Introduction and objective
Currently, transperineal prostate biopsy (TPB) is preferred over transrectal biopsy (TRB) due to the lower risk of infectious complications. From an oncological point of view, prostate cancer (PCa) detection rates, when performed without prior MRI, are comparable between the transrectal (TRB) and transperineal (TPB) approach.
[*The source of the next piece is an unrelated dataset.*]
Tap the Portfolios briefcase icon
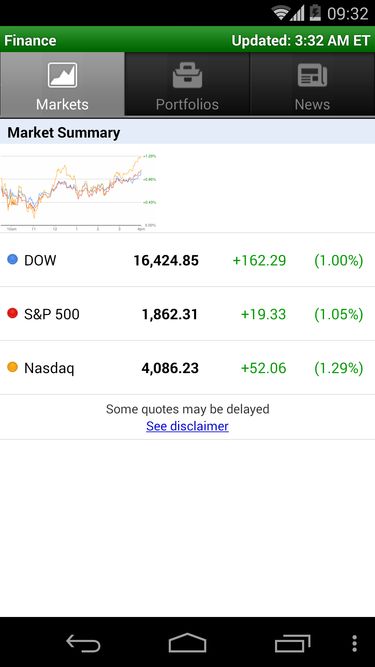Viewport: 375px width, 667px height. coord(187,75)
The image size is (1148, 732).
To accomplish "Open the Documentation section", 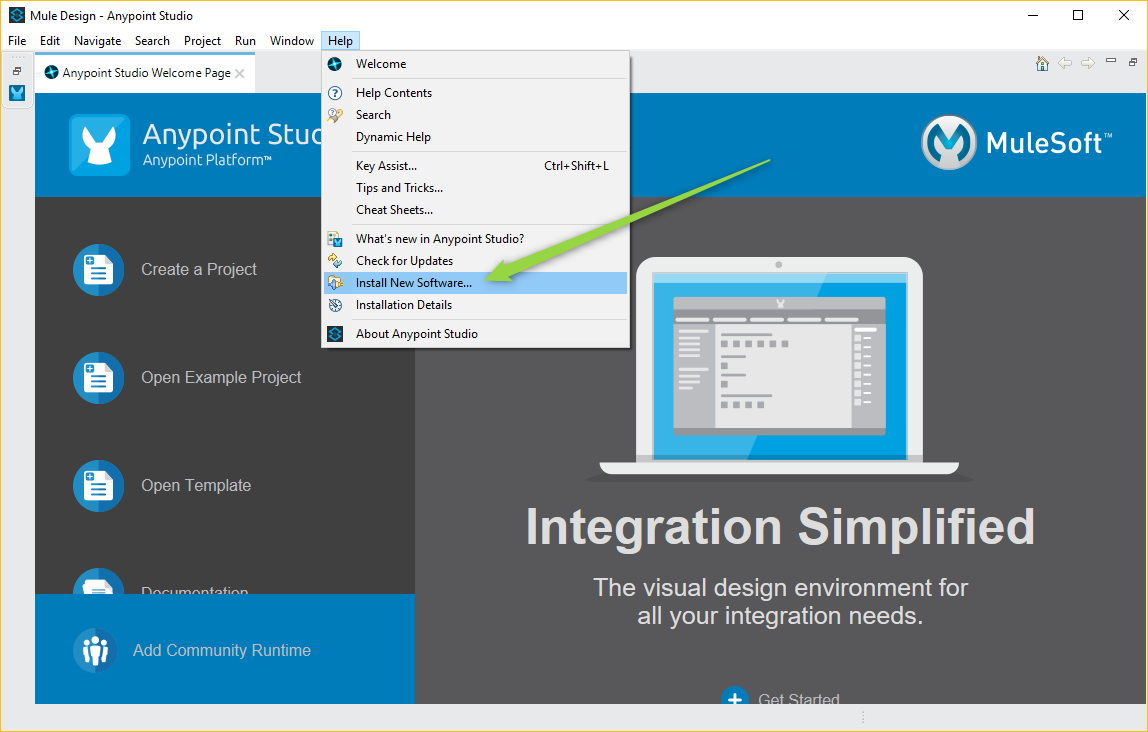I will click(x=194, y=592).
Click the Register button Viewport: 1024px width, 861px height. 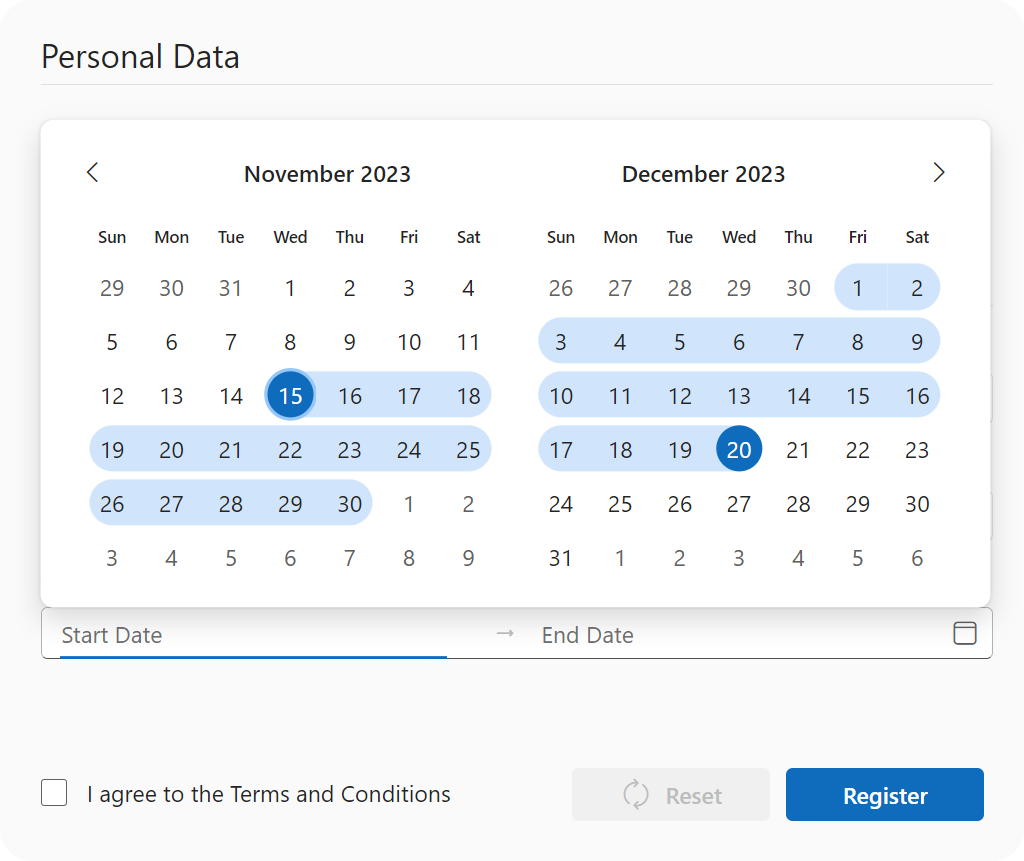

Our aim was to compare the PCa detection rate between the two approaches when MRI-TRUS fusion biopsy is performed.
Methods
We prospectively included prostate biopsy-naïve men, men with prior negative biopsy, and men on active surveillance who had a suspicious lesion on MRI and underwent biopsy in Erasmus MC between Apr 2013 – Oct 2021. MRI-TRUS fusion biopsy was performed in all men: TRB until Dec 2019 and thereafter TPB, both under local anesthesia. With MRI-TRUS fusion biopsy, suspicious lesions on MRI are fused with real-time ultrasound (TRUS) as guidance for targeted biopsies. Detection rates of clinically significant (cs)PCa (i.e. Grade Group (GG) ≥2) between the two biopsy techniques were compared. For men on active surveillance, the endpoint was reclassification to a higher GG.
Results
In total, 794 prostate biopsy procedures were included for analysis of which 575 TRB and 219 TPB (Table 1). In men with suspicion of PCa, multivariable logistic regression analysis showed that the detection rate of csPCa for TPB was not significantly different from TRB (59% vs 58%; OR 1.00; p=0.987; 95% CI: 0.53-1.88) when corrected for age, PSA-density, DRE, PI-RADS, number of biopsy cores per lesion, and indication (i.e. biopsy-naïve, previous negative). In men on active surveillance reclassification to a higher GG did also not defer between the biopsy techniques (TPB 44% vs TRB 38%; OR 0.71; p=0.266; 95% CI: 0.39-1.30) when corrected for age, PSA-density, DRE, PI-RADS, number of biopsy cores per lesion, and number of previous biopsy procedures.
Conclusions
We performed a unique comparison of TRB and TPB in which both MRI-TRUS fusion biopsy was performed: detection rates for csPCa were comparable between the two approaches in men with suspicion of PCa. The same was found for reclassification in men on active surveillance. Therefore, TPB is a safe technique both in terms of infectious complications and cancer detection, also when MRI-TRUS fusion is used.